Godwin Emefiele, CBN Governor

THE Monetary Policy Committee met late last November, but its decisions may not achieve the stated objective of spurring deposit money banks to increase credit delivery to the key growth sectors of the economy capable of generating employment opportunities and improving productivity particularly in infrastructure, agriculture and solid minerals. The various economic sectors are inter-dependent and any attempt to pick specific sectors for preferential treatment, and without a holistic approach, is unlikely to solve the economic problem in focus. The limited successes of the CBN’s special intervention funds make such decisions unwise.

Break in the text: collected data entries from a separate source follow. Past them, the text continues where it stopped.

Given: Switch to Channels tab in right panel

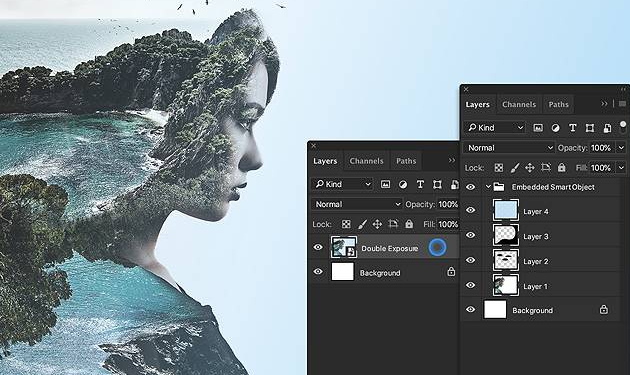Looking at the screenshot, I should pyautogui.click(x=519, y=105).
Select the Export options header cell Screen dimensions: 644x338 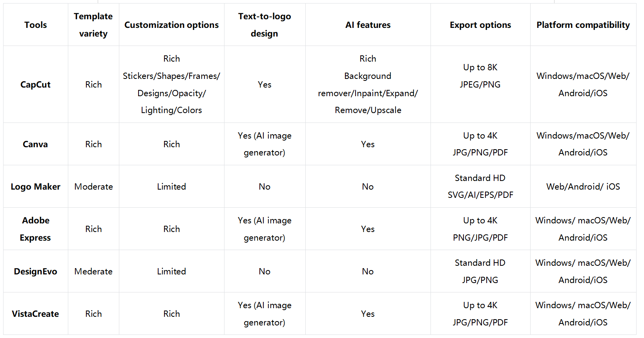[x=480, y=25]
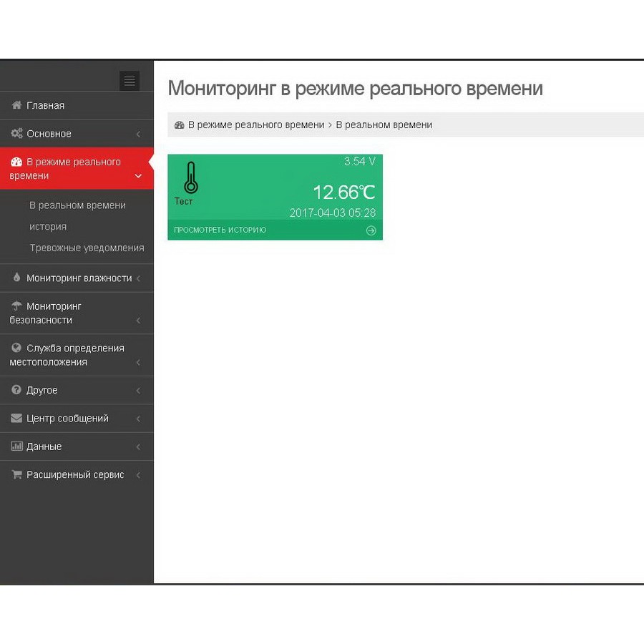This screenshot has height=644, width=644.
Task: Click the bar chart icon beside Данные
Action: [x=16, y=447]
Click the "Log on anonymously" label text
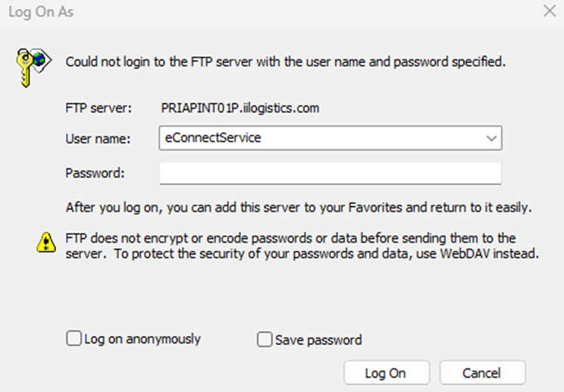This screenshot has height=392, width=564. tap(143, 339)
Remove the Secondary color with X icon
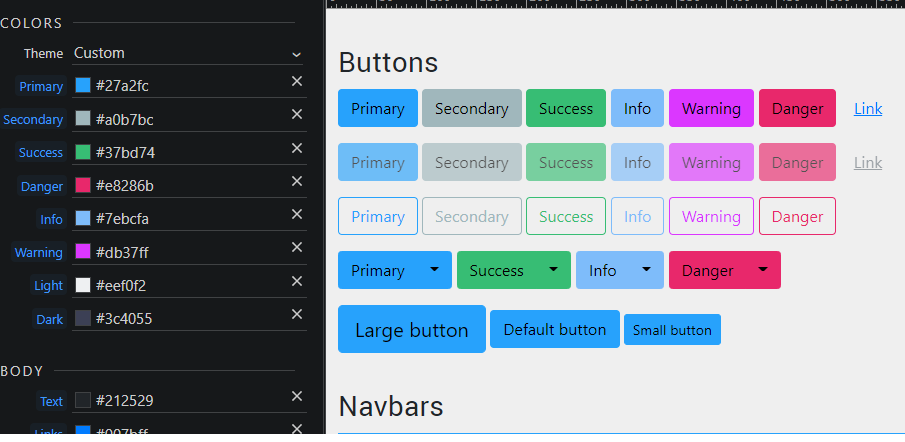The image size is (905, 442). (x=297, y=115)
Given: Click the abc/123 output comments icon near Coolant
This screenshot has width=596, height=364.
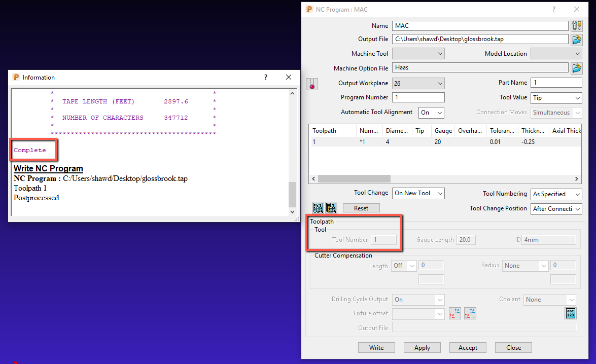Looking at the screenshot, I should (570, 313).
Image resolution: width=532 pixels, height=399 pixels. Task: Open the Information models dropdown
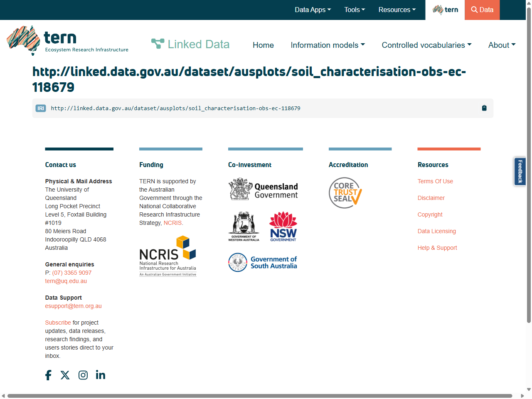tap(328, 45)
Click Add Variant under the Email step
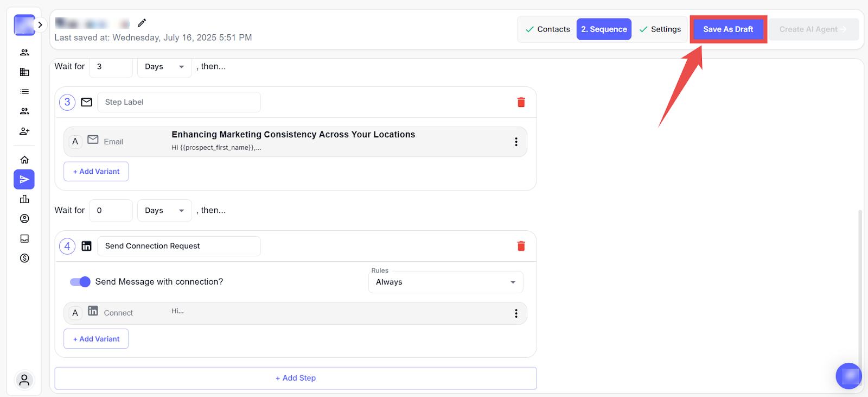Image resolution: width=868 pixels, height=397 pixels. click(96, 172)
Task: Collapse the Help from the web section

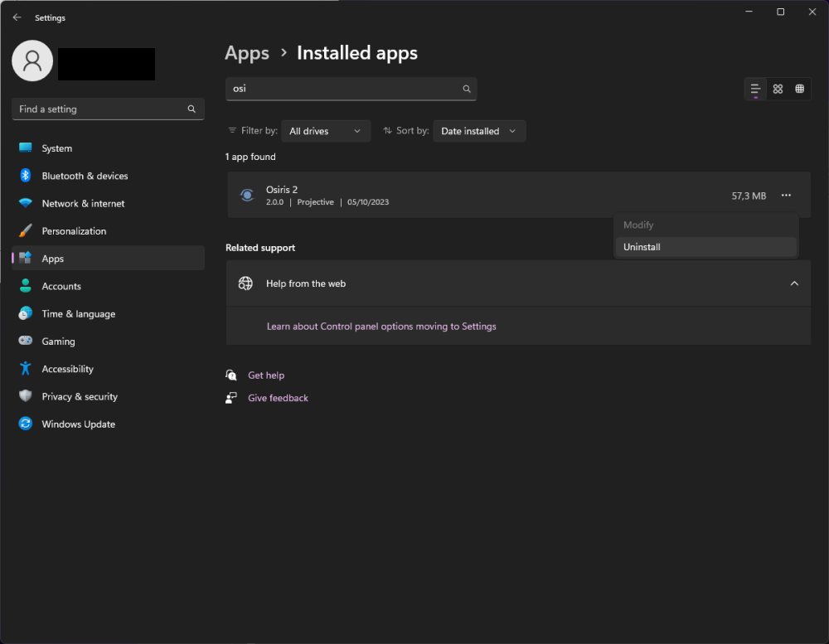Action: 793,283
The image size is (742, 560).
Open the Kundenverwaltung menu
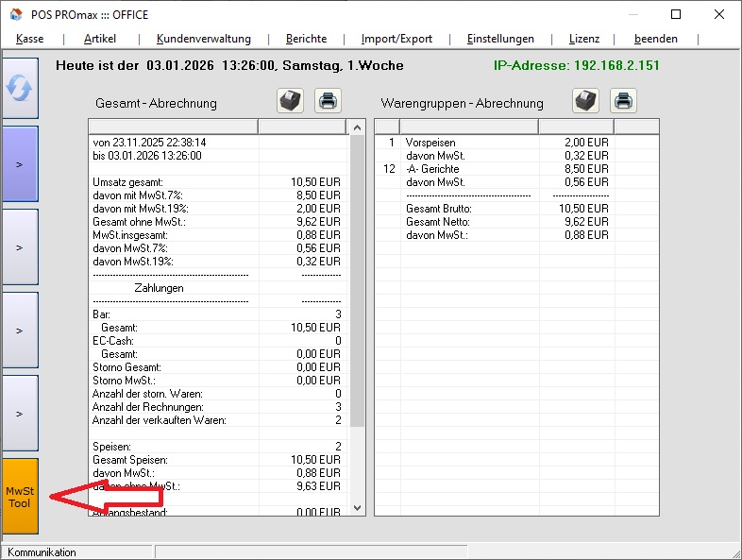pyautogui.click(x=203, y=39)
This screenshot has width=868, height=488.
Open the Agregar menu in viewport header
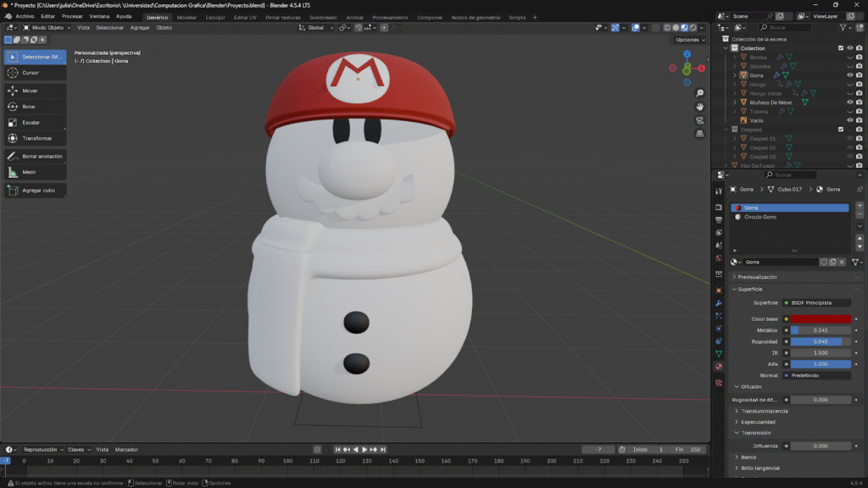pos(139,28)
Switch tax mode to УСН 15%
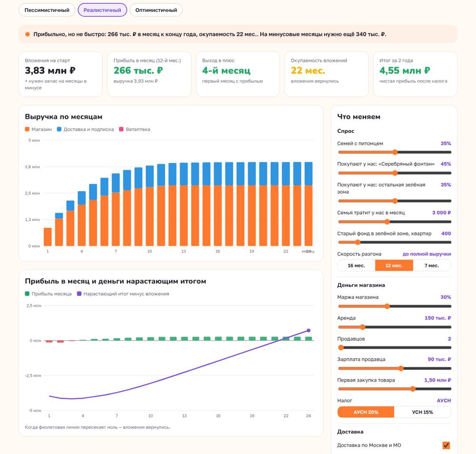Viewport: 476px width, 454px height. 422,412
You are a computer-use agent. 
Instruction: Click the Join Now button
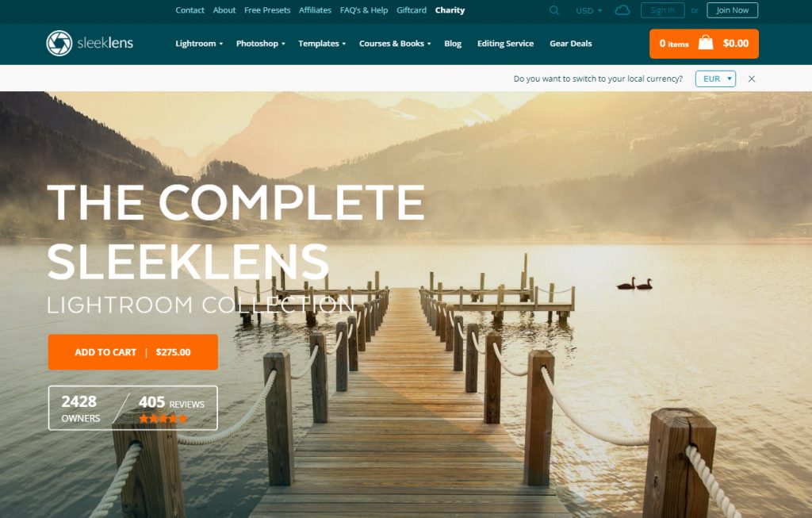coord(732,10)
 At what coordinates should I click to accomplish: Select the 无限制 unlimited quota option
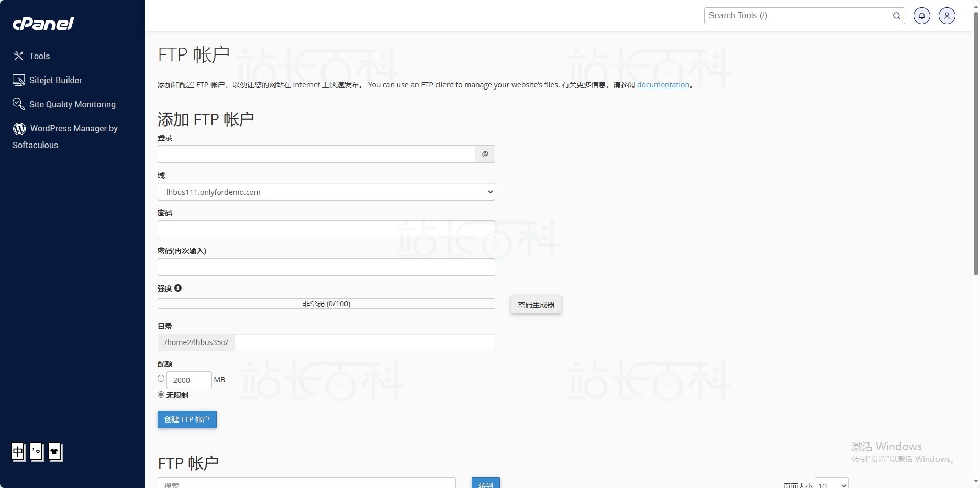[161, 395]
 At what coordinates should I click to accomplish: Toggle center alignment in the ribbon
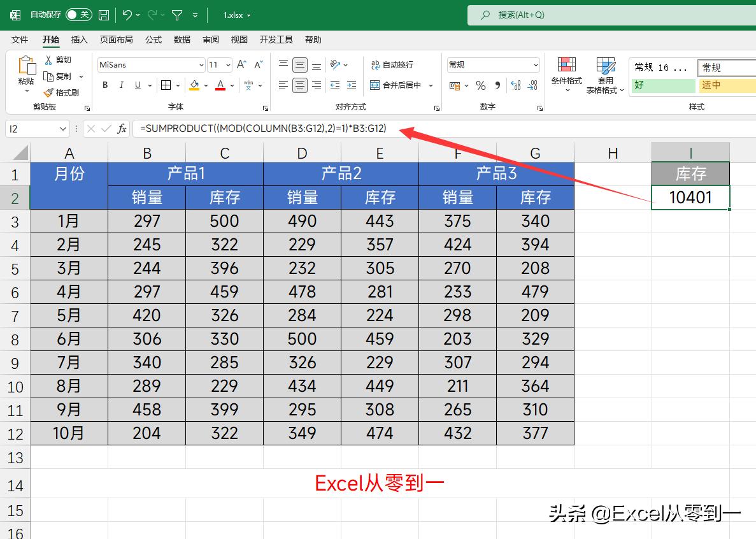pos(299,85)
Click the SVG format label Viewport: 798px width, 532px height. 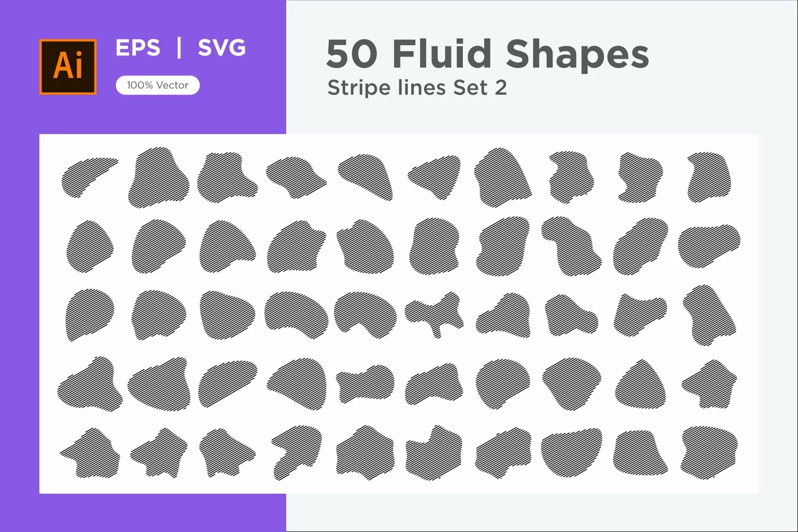pos(222,48)
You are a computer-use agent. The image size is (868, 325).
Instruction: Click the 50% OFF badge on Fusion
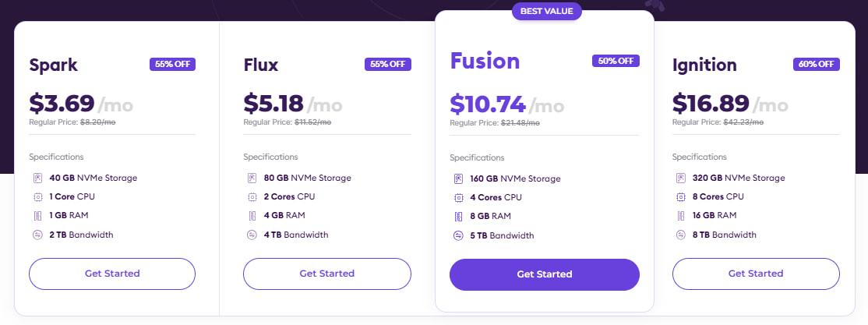616,62
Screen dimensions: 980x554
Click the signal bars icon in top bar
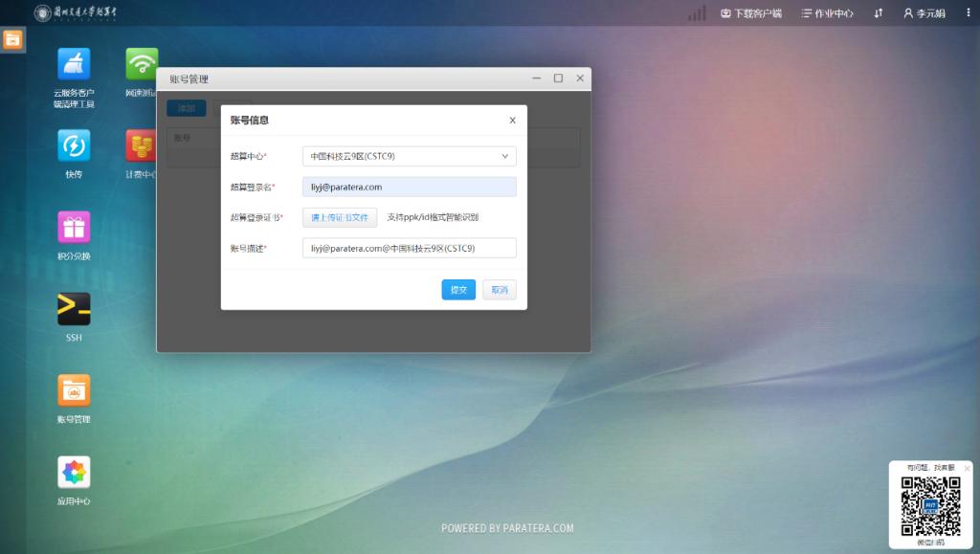coord(697,13)
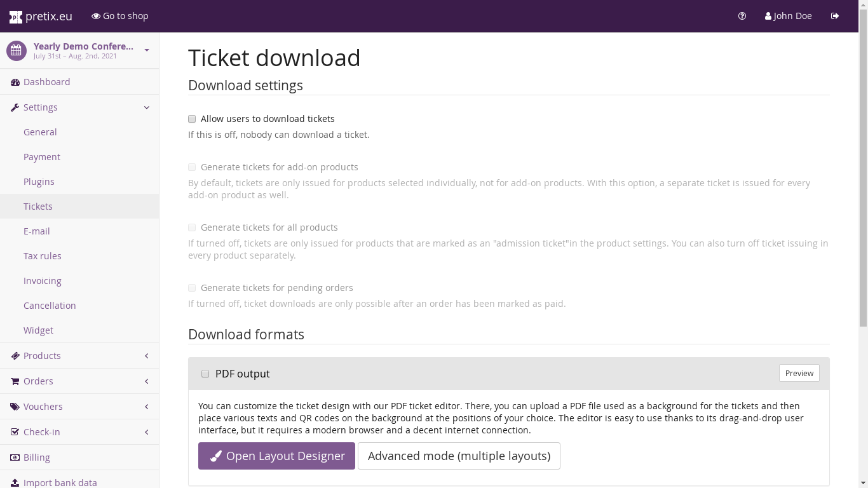The image size is (868, 488).
Task: Click Open Layout Designer button
Action: click(276, 456)
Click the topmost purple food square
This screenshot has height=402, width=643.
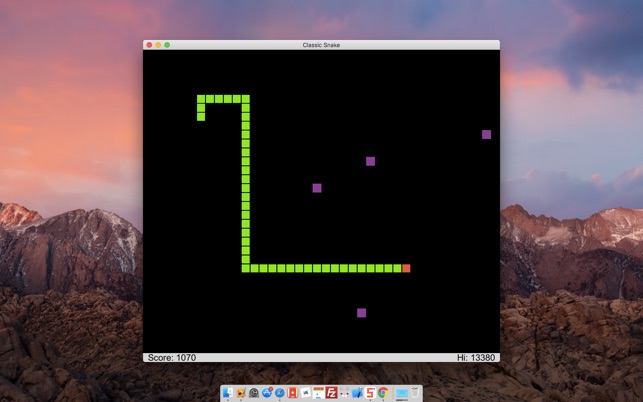(x=487, y=134)
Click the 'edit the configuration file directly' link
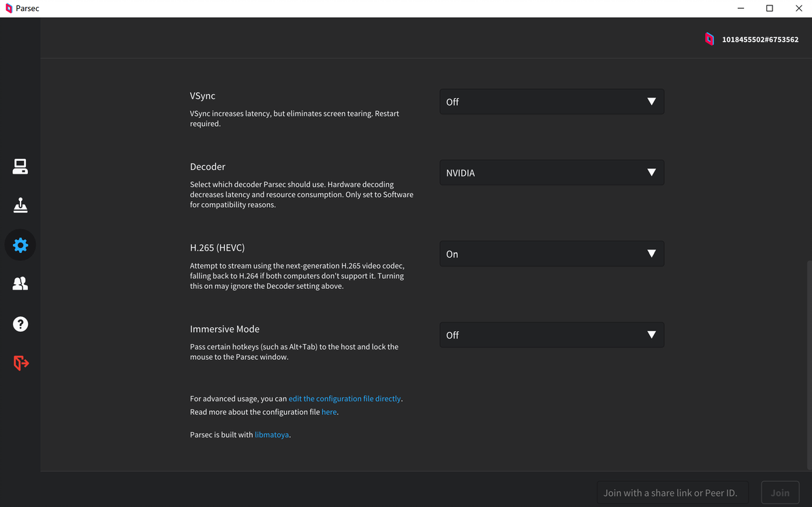 point(345,399)
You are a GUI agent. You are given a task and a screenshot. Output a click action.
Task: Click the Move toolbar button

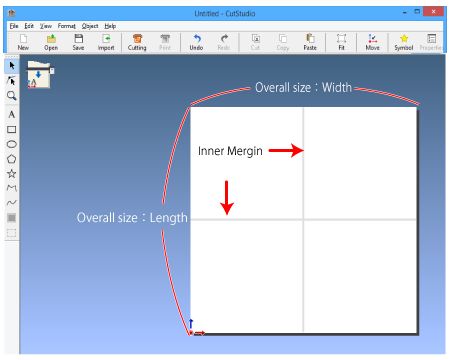pyautogui.click(x=372, y=42)
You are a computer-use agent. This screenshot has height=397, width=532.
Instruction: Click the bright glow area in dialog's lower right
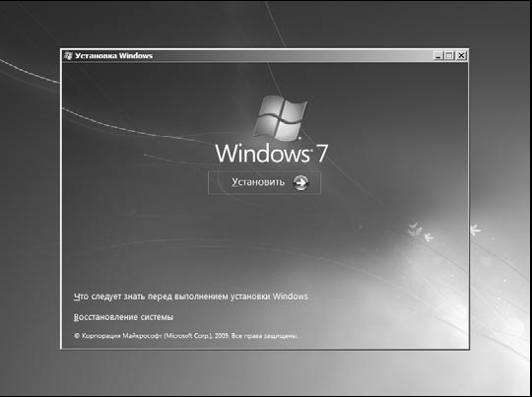[x=424, y=289]
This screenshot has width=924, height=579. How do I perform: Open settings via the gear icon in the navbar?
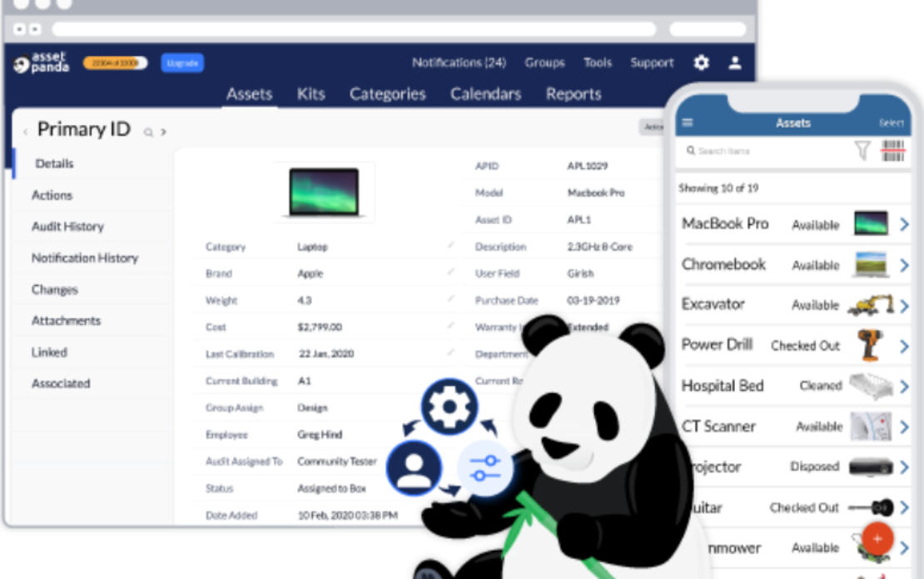[x=702, y=62]
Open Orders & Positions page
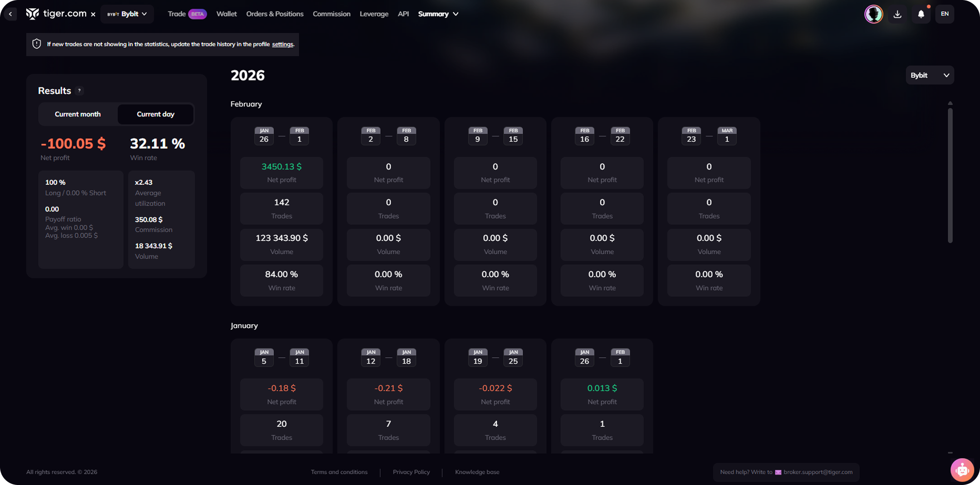980x485 pixels. [274, 14]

Nigerians are concerned that the CBN, admitting the source of the myriad economic problems, had proposed eight years ago to adopt the best-practice procedure that would guarantee beneficial impact of monetary policy measures through the proper handling of Federation Account dollar allocations only for the plan to be countermanded. At the November meeting, the first MPC decision involved reducing the cash reserve ratio (CRR) from 25 per cent to 20 per cent in order to inject liquidity into the system. Considering that the economy is perennially plagued by excess liquidity, the MPC merely enacted a ritual that fell short of addressing the problem. A historical glance reveals that the CRR ranged from 1.0 per cent with effect from April14, 2009 to 31.0 per cent set on May 19, 2015 (ignoring the different CRRs fixed for public sector funds on a few occasions before the implementation of the TSA recently. The fluctuations of the CRR made no difference to the wobbly economy.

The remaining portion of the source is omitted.